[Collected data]
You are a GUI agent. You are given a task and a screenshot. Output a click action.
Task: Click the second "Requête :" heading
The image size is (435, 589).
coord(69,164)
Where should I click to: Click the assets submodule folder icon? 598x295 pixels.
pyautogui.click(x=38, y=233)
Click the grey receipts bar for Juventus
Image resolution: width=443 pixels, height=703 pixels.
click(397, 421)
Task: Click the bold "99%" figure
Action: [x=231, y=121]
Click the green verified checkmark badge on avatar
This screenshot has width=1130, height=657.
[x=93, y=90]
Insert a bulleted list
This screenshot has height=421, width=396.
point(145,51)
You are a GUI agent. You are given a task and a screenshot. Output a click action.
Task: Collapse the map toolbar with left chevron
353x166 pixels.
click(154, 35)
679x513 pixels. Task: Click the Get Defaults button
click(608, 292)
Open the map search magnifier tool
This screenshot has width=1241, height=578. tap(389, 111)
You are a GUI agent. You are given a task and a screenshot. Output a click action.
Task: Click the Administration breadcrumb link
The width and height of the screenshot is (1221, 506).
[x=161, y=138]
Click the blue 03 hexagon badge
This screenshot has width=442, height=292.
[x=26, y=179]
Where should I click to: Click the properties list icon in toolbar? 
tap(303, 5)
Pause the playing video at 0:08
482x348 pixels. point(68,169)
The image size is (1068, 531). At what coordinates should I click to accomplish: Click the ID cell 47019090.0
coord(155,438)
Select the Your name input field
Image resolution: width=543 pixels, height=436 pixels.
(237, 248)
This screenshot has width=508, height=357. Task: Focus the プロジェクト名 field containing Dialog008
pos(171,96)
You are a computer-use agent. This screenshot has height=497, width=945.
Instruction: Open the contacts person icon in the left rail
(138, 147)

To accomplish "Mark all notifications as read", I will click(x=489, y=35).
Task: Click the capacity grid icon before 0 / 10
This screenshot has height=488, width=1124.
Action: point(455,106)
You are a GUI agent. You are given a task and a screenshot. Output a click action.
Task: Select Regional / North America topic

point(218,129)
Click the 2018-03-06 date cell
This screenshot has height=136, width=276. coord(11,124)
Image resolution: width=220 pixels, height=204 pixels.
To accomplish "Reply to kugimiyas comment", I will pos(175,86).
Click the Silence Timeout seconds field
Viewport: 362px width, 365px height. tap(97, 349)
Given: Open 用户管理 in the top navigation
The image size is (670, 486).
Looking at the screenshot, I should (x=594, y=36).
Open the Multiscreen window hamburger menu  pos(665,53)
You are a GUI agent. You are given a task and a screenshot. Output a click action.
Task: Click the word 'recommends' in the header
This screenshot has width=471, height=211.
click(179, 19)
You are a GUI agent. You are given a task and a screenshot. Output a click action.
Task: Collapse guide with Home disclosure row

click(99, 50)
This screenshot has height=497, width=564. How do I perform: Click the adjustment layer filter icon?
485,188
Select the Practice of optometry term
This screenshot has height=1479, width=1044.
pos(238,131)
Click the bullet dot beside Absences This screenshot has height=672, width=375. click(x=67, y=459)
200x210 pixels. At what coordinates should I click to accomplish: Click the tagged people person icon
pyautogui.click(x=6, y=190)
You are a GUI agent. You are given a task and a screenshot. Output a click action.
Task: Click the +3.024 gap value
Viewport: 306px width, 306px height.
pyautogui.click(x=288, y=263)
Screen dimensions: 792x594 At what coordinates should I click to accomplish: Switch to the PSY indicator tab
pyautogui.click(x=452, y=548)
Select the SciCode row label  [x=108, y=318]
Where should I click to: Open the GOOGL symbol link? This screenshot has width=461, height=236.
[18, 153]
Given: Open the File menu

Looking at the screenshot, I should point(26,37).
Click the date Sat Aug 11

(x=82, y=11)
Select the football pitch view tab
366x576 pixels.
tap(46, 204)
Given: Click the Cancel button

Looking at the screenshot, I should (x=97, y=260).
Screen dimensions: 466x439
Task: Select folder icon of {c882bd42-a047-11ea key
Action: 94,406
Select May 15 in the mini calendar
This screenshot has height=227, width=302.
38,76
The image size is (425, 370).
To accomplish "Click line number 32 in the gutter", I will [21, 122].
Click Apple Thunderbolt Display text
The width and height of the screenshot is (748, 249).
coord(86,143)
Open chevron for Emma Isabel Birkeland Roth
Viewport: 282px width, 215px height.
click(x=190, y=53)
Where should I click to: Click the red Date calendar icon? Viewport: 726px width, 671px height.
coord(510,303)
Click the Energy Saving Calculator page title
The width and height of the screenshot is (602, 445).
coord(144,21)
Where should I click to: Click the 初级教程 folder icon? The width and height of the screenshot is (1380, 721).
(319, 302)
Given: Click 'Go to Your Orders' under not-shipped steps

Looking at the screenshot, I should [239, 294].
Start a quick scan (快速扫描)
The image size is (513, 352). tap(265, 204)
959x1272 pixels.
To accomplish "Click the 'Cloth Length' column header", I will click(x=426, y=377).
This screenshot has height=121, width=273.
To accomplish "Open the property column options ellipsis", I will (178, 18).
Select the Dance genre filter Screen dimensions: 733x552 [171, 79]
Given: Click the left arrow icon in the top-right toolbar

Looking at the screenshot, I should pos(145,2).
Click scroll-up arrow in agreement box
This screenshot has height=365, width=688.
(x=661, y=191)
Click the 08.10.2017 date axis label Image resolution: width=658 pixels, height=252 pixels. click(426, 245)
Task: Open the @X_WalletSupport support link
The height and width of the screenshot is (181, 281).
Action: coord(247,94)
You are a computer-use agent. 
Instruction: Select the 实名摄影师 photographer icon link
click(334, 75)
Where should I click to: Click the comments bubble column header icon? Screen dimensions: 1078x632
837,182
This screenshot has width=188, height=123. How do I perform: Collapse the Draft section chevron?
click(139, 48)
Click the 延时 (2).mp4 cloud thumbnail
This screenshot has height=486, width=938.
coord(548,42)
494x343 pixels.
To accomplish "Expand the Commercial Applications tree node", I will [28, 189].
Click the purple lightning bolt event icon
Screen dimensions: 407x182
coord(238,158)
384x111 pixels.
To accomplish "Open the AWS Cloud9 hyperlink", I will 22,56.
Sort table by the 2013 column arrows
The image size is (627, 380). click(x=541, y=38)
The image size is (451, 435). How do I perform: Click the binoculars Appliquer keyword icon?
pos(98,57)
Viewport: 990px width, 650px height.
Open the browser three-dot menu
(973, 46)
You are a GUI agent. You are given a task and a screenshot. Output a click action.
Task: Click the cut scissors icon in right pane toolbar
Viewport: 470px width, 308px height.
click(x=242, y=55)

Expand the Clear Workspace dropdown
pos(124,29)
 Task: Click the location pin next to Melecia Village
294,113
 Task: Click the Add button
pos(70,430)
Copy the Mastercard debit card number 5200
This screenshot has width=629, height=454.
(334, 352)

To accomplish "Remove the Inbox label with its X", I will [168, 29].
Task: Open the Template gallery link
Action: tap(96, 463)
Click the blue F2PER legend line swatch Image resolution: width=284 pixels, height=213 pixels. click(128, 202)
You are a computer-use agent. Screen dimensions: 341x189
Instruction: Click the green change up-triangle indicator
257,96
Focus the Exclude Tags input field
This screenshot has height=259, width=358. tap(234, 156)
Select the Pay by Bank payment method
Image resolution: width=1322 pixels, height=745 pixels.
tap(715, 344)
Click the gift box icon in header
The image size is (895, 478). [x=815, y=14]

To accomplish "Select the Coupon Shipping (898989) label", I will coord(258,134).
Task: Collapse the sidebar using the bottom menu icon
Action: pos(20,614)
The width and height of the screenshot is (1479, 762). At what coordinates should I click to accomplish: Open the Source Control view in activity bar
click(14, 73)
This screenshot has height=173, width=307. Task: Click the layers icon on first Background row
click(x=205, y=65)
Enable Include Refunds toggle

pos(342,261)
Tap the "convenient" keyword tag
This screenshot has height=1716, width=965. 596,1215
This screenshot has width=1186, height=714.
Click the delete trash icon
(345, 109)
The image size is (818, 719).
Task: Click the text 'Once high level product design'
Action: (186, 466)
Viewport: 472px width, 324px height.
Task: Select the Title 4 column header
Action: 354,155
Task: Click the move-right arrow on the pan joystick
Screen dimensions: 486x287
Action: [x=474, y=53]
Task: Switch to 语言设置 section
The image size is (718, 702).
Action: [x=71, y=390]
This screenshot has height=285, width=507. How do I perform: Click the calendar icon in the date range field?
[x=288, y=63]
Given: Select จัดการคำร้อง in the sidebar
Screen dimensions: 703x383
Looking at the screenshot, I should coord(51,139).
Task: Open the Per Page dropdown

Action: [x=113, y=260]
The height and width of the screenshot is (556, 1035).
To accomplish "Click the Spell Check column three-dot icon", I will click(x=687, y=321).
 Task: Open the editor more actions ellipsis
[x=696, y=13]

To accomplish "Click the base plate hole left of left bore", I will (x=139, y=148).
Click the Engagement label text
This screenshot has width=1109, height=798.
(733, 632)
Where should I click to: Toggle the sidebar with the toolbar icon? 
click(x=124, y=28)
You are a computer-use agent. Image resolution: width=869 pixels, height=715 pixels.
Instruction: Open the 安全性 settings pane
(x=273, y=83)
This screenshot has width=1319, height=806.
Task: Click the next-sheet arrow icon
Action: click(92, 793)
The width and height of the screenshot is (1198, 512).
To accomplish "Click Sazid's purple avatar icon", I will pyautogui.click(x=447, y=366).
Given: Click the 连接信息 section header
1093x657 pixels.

Exercise objective: All lines above that include the word "number" should be located and copied.

Your response:
To accomplish "Click line number 32 in the gutter", I will [21, 122].
Copy the Mastercard debit card number 5200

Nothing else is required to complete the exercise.